A similar study on sevoflurane and its effects on hippocampal neurons was conducted on 42 adult rats. Results of an open field test showed decreased locomotor performance for both male and female rats treated with 3% sevoflurane, compared to their control counterparts. However, there was only a significant difference between the experimental and control groups at one day post-anesthesia, but not at 30, 60, or 90 days, indicating sevoflurane inhibits short-term locomotor activities but has little effect on long-term movement.5 For their molecular analysis, the researchers collected data on the cAMP response element binding (CREB) protein, a key gene that mediates downstream transcription imitation factors and regulates neuronal survival. Sevoflurane is known to exert its anesthetic effects through inhibition of hippocampal NMDA receptors, which are heavily connected to CREB protein signaling pathways.

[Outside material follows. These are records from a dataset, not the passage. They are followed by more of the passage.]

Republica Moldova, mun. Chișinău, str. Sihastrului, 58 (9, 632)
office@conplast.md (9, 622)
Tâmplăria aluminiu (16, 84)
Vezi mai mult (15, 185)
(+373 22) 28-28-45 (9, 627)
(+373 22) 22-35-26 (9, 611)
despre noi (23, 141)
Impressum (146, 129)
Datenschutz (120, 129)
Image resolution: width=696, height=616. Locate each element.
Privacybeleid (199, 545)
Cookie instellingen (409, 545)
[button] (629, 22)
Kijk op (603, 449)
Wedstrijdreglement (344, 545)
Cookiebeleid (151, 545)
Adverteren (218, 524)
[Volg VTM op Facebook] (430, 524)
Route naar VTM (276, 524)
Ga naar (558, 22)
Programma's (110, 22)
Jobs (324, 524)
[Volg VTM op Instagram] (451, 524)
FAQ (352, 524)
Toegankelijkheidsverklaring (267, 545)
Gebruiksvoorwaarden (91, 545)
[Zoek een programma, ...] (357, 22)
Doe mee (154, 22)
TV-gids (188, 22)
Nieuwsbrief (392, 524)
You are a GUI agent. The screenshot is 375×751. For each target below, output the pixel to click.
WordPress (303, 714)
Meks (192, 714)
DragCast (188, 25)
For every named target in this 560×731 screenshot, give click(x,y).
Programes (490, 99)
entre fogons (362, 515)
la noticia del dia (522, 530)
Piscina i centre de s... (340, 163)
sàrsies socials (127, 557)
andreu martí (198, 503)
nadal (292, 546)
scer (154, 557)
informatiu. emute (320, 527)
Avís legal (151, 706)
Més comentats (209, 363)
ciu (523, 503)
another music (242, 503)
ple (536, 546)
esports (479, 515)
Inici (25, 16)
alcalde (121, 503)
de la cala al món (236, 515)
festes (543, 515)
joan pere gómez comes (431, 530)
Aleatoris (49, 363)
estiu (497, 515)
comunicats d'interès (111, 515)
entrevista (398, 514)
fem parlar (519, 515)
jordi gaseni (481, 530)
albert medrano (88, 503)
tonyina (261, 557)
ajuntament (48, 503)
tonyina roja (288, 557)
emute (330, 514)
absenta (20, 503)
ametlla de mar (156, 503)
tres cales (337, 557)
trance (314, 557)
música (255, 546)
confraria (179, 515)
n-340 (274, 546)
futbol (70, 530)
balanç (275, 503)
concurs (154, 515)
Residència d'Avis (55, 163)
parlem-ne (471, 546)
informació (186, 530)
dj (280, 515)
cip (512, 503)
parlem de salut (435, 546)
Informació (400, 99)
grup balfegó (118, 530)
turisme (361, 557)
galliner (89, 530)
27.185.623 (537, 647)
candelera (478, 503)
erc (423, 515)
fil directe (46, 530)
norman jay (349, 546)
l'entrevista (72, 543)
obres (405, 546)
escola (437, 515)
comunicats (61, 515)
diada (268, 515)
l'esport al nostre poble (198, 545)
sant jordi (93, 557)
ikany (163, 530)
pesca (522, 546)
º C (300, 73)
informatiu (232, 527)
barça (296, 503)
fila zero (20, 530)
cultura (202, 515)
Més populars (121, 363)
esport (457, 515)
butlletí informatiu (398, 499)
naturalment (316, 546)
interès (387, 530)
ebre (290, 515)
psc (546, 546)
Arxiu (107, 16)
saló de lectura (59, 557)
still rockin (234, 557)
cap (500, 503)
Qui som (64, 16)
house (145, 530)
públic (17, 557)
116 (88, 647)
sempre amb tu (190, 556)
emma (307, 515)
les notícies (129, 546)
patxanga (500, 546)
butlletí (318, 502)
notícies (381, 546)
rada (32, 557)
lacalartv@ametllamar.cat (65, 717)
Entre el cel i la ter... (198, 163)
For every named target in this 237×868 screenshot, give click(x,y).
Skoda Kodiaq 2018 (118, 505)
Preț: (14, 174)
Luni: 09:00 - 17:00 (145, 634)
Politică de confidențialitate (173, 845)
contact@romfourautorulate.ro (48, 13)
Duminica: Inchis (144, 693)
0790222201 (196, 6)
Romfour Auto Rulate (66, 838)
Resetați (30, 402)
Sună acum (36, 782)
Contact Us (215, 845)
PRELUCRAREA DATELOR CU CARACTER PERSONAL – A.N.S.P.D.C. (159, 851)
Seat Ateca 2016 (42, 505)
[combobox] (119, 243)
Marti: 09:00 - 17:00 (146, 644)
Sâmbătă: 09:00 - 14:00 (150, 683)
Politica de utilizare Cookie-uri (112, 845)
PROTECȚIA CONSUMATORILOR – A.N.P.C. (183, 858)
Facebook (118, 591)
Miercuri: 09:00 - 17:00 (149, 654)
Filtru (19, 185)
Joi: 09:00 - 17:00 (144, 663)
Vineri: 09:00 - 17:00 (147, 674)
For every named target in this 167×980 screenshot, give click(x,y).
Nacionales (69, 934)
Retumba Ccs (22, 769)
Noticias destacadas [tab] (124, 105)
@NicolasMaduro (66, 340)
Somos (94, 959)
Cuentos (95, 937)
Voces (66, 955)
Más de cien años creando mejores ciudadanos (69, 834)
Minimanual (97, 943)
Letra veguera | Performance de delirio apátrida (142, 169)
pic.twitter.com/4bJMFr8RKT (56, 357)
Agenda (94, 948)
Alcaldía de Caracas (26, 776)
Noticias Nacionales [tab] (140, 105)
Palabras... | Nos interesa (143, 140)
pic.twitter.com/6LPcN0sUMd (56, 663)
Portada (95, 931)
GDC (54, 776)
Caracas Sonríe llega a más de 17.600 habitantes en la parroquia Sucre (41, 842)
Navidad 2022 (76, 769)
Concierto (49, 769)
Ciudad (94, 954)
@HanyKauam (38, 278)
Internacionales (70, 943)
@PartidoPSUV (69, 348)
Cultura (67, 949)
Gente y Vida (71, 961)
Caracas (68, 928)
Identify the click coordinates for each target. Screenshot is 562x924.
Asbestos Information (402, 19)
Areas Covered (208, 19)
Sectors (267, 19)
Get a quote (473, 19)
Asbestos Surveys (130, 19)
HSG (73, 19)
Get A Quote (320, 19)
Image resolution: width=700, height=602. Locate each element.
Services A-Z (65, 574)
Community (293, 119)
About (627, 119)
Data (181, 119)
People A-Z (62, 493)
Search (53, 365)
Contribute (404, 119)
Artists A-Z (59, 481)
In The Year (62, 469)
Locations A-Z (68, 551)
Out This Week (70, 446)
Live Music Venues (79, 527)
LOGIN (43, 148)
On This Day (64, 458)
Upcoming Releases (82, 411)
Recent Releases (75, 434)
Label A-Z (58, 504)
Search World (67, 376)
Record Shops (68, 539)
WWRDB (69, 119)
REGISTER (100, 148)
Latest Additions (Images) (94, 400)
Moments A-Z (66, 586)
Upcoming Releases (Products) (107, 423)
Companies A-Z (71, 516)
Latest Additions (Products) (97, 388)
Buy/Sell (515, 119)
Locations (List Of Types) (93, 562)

Western blotting revealed phosphorylation of CREB was significantly decreased at one week following treatment, whereas no distinct difference was detected in the rat hippocampus at three months post-anesthesia.5 Sevoflurane was also shown to increase levels of Caspase-3 and Caspase-8, death proteases that are crucial mediators of apoptosis.6 Collectively, the results suggest that sevoflurane may induce cognitive dysfunction through inhibiting CREB signaling pathways, which in turn blocks NMDA receptor function.

In general, the existing literature suggests that high levels of exposure to sevoflurane anesthesia may pose risks to cognitive function, possibly through its impact on the hippocampus. Murine studies indicate exposure to sevoflurane can cause neuronal apoptosis and structural damage to the hippocampus. These changes may contribute to post-operative cognitive dysfunction and other neurological deficits concerning learning and memory. However, it is important to note that many of these effects may be short-term, with many individuals recovering their lost cognitive function over time. Nonetheless, the possible time-dependent nature of these effects does not take away from the need for continued research to better understand the duration and reversibility of sevoflurane’s effects on cognitive dysfunction.

References

  1. Bekker, Alex Y., and Edwin J. Weeks. “Cognitive Function after Anaesthesia in the Elderly.” Best Practice & Research Clinical Anaesthesiology, vol. 17, no. 2, June 2003, pp. 259–72. https://doi.org/10.1016/S1521-6896(03)00005-3
  2. Zheng, S. Q., et al. “Sevoflurane Causes Neuronal Apoptosis and Adaptability Changes of Neonatal Rats.” Acta Anaesthesiologica Scandinavica, vol. 57, no. 9, Oct. 2013, pp. 1167–74.  https://doi.org/10.1111/aas.12163
  3. Howland, John G., and Yu Tian Wang. “Chapter 8 Synaptic Plasticity in Learning and Memory: Stress Effects in the Hippocampus.” Progress in Brain Research, edited by Wayne S. Sossin et al., vol. 169, Elsevier, 2008, pp. 145–58. https://doi.org/10.1016/S0079-6123(07)00008-8
  4. Xiao, Hongyan, et al. “Learning, Memory and Synaptic Plasticity in Hippocampus in Rats Exposed to Sevoflurane.” International Journal of Developmental Neuroscience, vol. 48, Feb. 2016, pp. 38–49. https://doi.org/10.1016/j.ijdevneu.2015.11.001
  5. Xie, H., et al. “The Gender Difference in Effect of Sevoflurane Exposure on Cognitive Function and Hippocampus Neuronal Apoptosis in Rats.” European Review for Medical and Pharmacological Sciences, vol. 19, no. 4, Feb. 2015, pp. 647–57.